• Exercise goal
Lines from the one containing "Screen dimensions: 521x449" to the end of the data below are to be restated exactly, with both ends included and nothing else.

[[ Stored data, beginning ]]

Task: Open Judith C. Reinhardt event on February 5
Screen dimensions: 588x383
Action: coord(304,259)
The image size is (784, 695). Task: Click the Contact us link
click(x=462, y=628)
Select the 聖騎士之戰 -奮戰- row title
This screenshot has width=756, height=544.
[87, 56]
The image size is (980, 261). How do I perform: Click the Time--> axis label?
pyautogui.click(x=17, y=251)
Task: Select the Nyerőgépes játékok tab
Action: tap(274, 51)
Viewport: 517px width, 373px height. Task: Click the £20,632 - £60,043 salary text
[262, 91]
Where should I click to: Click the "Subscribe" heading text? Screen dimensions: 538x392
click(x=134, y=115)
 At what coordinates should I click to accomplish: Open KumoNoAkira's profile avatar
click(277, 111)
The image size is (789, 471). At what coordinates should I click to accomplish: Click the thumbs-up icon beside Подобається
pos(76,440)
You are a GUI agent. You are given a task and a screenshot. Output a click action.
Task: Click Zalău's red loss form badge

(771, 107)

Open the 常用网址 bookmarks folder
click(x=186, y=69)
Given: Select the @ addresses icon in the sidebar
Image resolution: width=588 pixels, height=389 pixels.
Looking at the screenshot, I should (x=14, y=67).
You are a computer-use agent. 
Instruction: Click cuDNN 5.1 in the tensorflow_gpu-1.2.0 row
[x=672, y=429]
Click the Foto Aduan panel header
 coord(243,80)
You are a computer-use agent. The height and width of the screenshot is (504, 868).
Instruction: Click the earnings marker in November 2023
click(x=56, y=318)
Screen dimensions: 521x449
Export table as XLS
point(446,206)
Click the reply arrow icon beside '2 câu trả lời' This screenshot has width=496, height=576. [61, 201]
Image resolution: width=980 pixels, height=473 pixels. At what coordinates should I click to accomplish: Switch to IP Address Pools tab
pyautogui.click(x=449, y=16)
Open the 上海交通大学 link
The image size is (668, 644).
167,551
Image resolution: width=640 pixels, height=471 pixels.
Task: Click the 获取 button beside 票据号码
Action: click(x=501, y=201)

[[ Stored data, end ]]

• Answer to this problem
Screen dimensions: 521x449
Export table as XLS
point(446,206)
Click the reply arrow icon beside '2 câu trả lời' This screenshot has width=496, height=576. [61, 201]
Image resolution: width=980 pixels, height=473 pixels. At what coordinates should I click to accomplish: Switch to IP Address Pools tab
pyautogui.click(x=449, y=16)
Open the 上海交通大学 link
The image size is (668, 644).
167,551
Image resolution: width=640 pixels, height=471 pixels.
Task: Click the 获取 button beside 票据号码
Action: click(x=501, y=201)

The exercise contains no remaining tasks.